People march Wednesday to protest the Aug. 9 death of Michael Brown in Ferguson, Mo. Brown's shooting by a Ferguson police officer has sparked 10 days of protests, riots and looting in the St. Louis suburb.
Riots, protests show outrage

There was little violence after the acquittal of Trayvon Martin’s killer last July. Peace prevailed when at least four other unarmed black males were killed by police in recent months, from New York to Los Angeles.

Then Michael Brown was gunned down in Ferguson, Mo. And waves of rioting have convulsed the St. Louis suburb for days.

The response to Brown’s death turned violent because of a convergence of factors, observers say, including the stark nature of the killing in broad daylight, an aggressive police response to protests, a mainly black city being run by white officials — and the cumulative effect of killing after killing after killing of unarmed black males.

“People are tired of it,” said Kevin Powell, president of the BK Nation advocacy group, who organized peaceful protests after the Florida neighborhood watchman George Zimmerman was found innocent in Martin’s killing.

Powell is headed to Ferguson as an organizer and peace activist after the killing of Brown, the unarmed black 18-year-old who was shot by white police officer Darren Wilson. Battles have raged in Ferguson almost nightly, with stores looted, police firing tear gas and rubber bullets, people tossing Molotov cocktails, and dozens of arrests.

When police first confronted protesters with armored military vehicles, assault weapons and dogs, it reminded Powell of images from the 1960s civil rights movement.

“Just a reckless disregard for the safety of the community they’re supposed to be protecting,” he said. “They just don’t care, it feels like they don’t care at all.”

Brown was killed Aug. 9. The riots erupted Aug. 10, when more than two dozen businesses were damaged and looted. Some of the rioters, according to media reports, are hardened, violent young men who speak of seeking “justice,” which is often confused with revenge. Some are coming to Ferguson from out of town, whether to show solidarity or fight the crackdown, or possibly by the media spectacle. Police have reported arrests of people from New York and California.

“It feels like a turning point,” said Blair L.M. Kelley, a history professor at North Carolina State University. “I think because so many black men die at the hands of the state.”

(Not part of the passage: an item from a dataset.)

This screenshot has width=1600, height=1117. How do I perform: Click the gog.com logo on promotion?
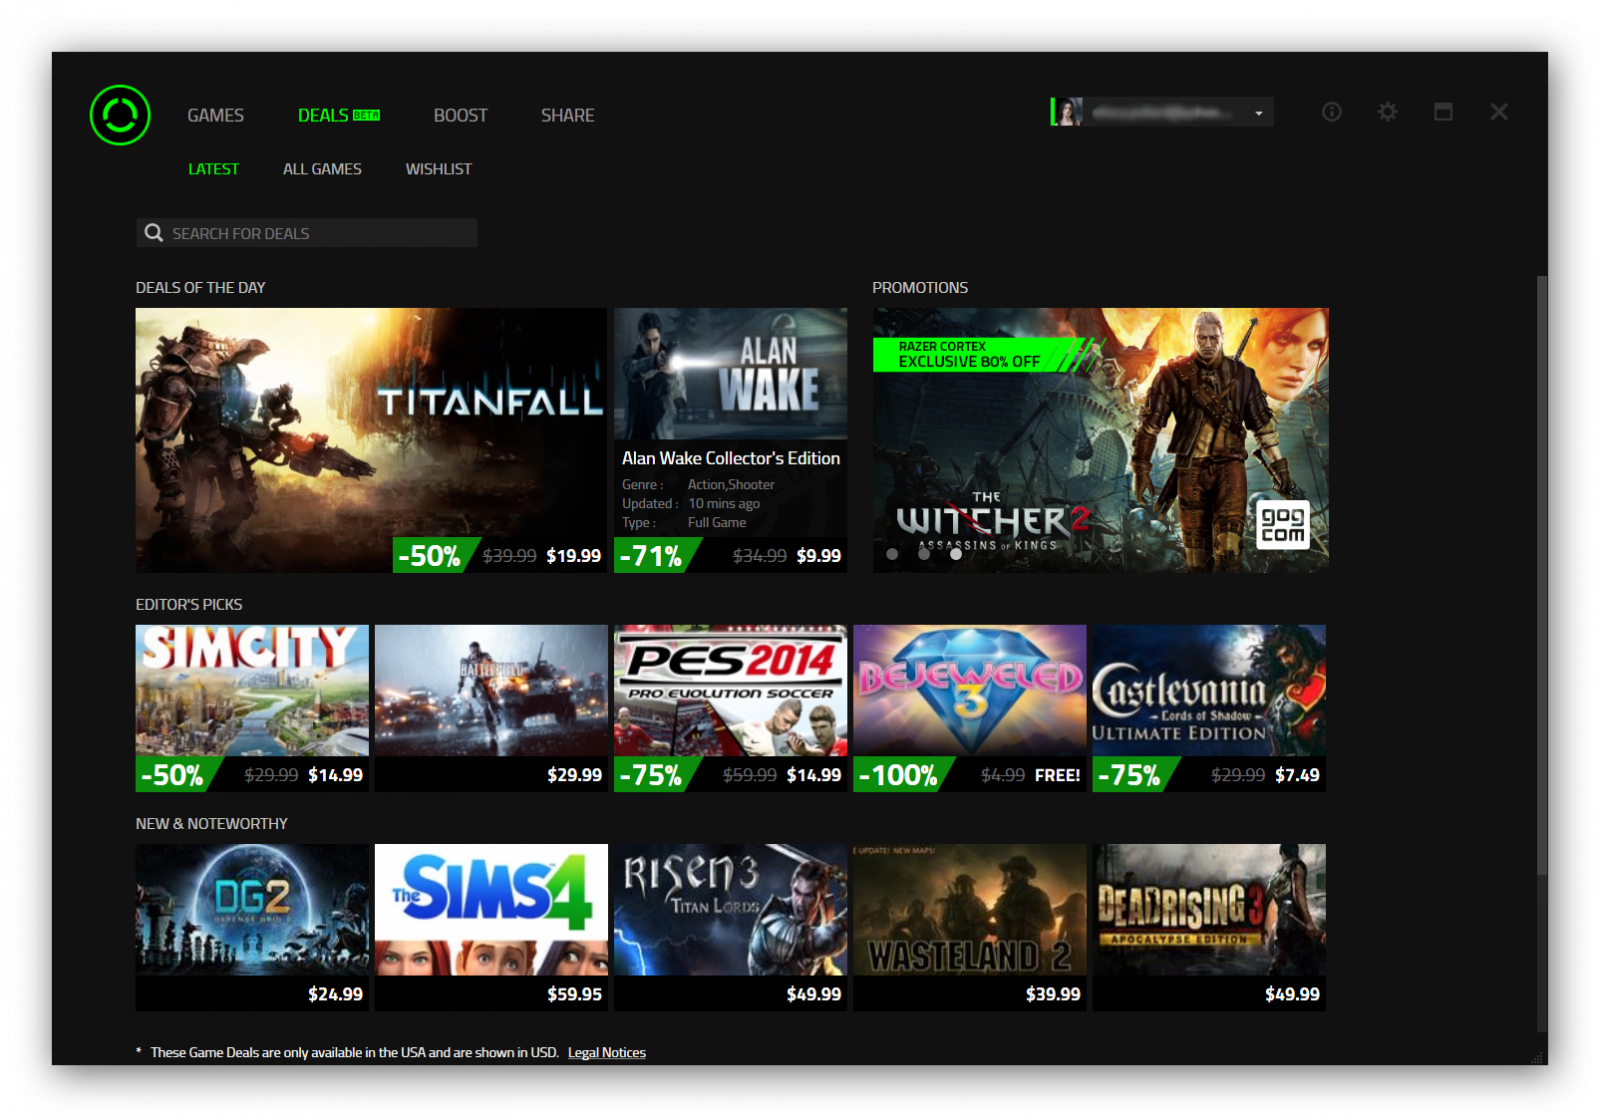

Kelley and Powell both said that the nature of Brown’s killing fueled anger: He was shot six times in broad daylight, in the middle of the street, in his own housing complex.

The last riots over an unarmed black death were in 2009, when Oscar Grant was killed by a white officer while lying face down on a train platform in Oakland, California. Hundreds of businesses were damaged, cars were overturned and smashed, and more than 100 people were arrested.

Similar circumstances led to unrest in Cincinnati in 2001 and St. Petersburg, Fla., in 1996. One of America’s worst race riots was in 1992 in Los Angeles, after the acquittal of four white officers who beat black motorist Rodney King.

“Riots erupt when all other options have been closed,” said Cathy Schneider, an American University professor who studies race riots. “When people really feel vulnerable in the face of police violence and local authorities are totally impervious to community demands.”

Ferguson is 67 percent black; the mayor, city council, school board and police force are almost all white.